═══ RECORDS FOR PROCESSING

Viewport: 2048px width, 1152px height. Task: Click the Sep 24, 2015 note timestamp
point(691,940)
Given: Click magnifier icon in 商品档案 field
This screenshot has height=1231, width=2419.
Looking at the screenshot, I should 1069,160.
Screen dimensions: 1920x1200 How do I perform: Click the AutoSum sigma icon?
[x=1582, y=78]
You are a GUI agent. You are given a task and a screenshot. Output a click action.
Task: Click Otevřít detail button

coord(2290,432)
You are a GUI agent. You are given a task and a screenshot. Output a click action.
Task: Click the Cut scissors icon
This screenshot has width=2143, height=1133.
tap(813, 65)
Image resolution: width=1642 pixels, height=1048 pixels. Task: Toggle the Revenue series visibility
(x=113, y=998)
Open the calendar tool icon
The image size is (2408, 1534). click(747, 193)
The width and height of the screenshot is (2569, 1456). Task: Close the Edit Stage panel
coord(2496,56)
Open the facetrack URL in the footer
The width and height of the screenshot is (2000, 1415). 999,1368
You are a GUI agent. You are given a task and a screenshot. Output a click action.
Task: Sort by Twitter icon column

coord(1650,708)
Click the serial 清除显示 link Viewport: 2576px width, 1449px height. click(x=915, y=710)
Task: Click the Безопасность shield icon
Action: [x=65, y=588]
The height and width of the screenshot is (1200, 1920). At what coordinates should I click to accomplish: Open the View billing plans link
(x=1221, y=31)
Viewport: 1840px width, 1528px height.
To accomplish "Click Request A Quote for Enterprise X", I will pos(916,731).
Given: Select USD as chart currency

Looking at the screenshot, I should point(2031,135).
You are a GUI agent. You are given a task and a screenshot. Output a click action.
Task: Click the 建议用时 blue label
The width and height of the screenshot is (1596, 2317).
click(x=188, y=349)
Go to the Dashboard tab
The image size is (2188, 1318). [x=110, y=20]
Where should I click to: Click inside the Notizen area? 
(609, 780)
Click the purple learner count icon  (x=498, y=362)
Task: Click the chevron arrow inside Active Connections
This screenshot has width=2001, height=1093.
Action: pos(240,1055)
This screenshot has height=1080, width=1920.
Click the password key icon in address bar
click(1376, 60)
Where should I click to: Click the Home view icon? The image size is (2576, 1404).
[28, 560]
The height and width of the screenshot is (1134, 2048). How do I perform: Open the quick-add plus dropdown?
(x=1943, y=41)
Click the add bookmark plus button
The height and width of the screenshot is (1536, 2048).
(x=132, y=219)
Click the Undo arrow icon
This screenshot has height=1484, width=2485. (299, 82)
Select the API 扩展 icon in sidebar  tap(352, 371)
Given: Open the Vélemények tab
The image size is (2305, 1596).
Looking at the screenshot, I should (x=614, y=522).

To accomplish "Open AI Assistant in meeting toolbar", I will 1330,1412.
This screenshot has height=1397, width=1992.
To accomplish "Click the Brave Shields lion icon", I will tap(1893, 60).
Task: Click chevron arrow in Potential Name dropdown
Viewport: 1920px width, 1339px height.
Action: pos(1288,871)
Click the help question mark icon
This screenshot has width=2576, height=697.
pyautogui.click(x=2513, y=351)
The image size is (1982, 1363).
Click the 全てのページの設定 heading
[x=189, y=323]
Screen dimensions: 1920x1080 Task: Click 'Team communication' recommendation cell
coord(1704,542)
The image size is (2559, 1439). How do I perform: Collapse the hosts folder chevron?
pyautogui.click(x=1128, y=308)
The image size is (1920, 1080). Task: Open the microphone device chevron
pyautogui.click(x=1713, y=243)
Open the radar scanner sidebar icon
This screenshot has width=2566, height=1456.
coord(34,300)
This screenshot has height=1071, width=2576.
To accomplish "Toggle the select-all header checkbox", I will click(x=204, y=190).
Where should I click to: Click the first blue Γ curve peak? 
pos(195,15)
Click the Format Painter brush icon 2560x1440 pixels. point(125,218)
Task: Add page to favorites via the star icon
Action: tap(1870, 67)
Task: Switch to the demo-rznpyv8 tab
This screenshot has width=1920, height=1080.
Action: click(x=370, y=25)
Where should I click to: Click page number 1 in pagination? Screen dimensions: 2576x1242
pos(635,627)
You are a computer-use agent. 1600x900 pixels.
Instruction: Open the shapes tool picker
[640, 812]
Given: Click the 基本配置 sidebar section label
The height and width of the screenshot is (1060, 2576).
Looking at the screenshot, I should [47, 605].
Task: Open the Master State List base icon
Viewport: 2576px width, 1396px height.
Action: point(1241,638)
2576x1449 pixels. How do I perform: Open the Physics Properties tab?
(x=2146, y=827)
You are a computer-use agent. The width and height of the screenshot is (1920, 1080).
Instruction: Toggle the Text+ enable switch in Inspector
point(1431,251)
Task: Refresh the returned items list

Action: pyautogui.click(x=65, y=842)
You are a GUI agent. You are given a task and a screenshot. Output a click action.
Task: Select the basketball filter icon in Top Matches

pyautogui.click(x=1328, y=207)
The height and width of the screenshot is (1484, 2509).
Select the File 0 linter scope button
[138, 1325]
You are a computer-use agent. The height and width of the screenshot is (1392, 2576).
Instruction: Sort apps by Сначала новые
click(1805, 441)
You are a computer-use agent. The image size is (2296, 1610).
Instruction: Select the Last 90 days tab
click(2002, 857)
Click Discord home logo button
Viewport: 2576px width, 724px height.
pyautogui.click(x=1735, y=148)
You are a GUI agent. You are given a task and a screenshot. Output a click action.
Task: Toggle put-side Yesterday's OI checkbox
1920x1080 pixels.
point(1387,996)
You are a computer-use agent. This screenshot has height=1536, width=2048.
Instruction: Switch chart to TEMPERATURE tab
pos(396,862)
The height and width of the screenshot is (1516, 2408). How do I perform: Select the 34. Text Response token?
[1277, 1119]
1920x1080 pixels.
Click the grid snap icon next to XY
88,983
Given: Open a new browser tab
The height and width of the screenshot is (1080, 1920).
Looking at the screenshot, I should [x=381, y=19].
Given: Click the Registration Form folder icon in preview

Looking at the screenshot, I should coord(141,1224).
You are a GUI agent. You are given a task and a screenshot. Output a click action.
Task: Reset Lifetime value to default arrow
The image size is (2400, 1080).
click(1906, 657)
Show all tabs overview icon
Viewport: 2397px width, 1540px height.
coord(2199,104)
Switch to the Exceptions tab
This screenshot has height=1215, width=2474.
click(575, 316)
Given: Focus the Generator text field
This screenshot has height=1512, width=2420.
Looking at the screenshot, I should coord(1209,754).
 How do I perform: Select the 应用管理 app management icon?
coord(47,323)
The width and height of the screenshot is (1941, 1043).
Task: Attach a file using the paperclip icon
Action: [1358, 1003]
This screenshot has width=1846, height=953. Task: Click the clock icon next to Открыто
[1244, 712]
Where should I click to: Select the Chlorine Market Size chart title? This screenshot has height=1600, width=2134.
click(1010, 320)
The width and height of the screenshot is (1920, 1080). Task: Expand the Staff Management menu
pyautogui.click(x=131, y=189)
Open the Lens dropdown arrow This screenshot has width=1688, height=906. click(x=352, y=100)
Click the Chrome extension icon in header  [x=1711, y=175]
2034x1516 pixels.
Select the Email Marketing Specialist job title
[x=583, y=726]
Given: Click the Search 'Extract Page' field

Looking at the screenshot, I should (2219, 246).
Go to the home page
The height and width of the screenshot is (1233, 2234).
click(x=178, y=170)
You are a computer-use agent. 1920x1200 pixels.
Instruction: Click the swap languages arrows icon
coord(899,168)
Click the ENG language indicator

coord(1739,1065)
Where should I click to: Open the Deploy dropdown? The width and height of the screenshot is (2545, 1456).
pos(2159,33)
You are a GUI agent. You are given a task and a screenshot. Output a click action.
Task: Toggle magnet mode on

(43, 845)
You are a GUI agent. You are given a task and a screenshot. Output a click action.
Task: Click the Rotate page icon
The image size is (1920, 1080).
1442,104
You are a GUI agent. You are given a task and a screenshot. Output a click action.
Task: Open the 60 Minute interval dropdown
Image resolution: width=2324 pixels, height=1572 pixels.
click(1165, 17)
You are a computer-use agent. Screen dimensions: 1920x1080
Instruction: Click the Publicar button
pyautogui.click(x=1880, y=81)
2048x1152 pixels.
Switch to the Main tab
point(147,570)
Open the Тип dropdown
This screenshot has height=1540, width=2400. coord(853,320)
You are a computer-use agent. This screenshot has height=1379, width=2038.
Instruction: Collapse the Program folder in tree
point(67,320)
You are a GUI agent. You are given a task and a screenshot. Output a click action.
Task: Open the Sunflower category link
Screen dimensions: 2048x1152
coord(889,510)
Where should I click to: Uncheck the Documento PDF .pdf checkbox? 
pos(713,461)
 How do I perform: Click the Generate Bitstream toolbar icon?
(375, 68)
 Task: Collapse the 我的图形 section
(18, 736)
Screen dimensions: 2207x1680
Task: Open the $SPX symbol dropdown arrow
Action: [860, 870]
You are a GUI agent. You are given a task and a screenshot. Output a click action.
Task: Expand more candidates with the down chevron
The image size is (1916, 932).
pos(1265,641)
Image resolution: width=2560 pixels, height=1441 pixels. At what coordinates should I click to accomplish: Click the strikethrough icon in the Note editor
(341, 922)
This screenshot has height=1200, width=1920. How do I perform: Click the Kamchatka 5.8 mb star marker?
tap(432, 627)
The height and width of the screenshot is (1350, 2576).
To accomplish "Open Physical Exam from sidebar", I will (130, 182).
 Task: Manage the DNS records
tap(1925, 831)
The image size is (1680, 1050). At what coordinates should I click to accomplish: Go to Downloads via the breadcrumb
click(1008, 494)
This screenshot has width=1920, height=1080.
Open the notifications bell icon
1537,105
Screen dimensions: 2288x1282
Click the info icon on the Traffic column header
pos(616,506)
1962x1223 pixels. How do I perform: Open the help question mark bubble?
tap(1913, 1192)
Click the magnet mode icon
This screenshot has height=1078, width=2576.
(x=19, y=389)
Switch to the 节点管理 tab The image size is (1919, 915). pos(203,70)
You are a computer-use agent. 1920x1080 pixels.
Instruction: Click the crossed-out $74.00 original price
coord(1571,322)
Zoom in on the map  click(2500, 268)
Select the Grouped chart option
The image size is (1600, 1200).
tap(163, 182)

══════

WORK TO COMPLETE - The line containing "The image size is (1680, 1050)." and every line after it, through the last one above, should be written out word for word.

FINISHED EXERCISE -
The image size is (1680, 1050). At what coordinates should I click to accomplish: Go to Downloads via the breadcrumb
click(1008, 494)
This screenshot has width=1920, height=1080.
Open the notifications bell icon
1537,105
Screen dimensions: 2288x1282
Click the info icon on the Traffic column header
pos(616,506)
1962x1223 pixels. How do I perform: Open the help question mark bubble?
tap(1913, 1192)
Click the magnet mode icon
This screenshot has height=1078, width=2576.
(x=19, y=389)
Switch to the 节点管理 tab The image size is (1919, 915). pos(203,70)
You are a computer-use agent. 1920x1080 pixels.
Instruction: Click the crossed-out $74.00 original price
coord(1571,322)
Zoom in on the map  click(2500, 268)
Select the Grouped chart option
The image size is (1600, 1200).
tap(163, 182)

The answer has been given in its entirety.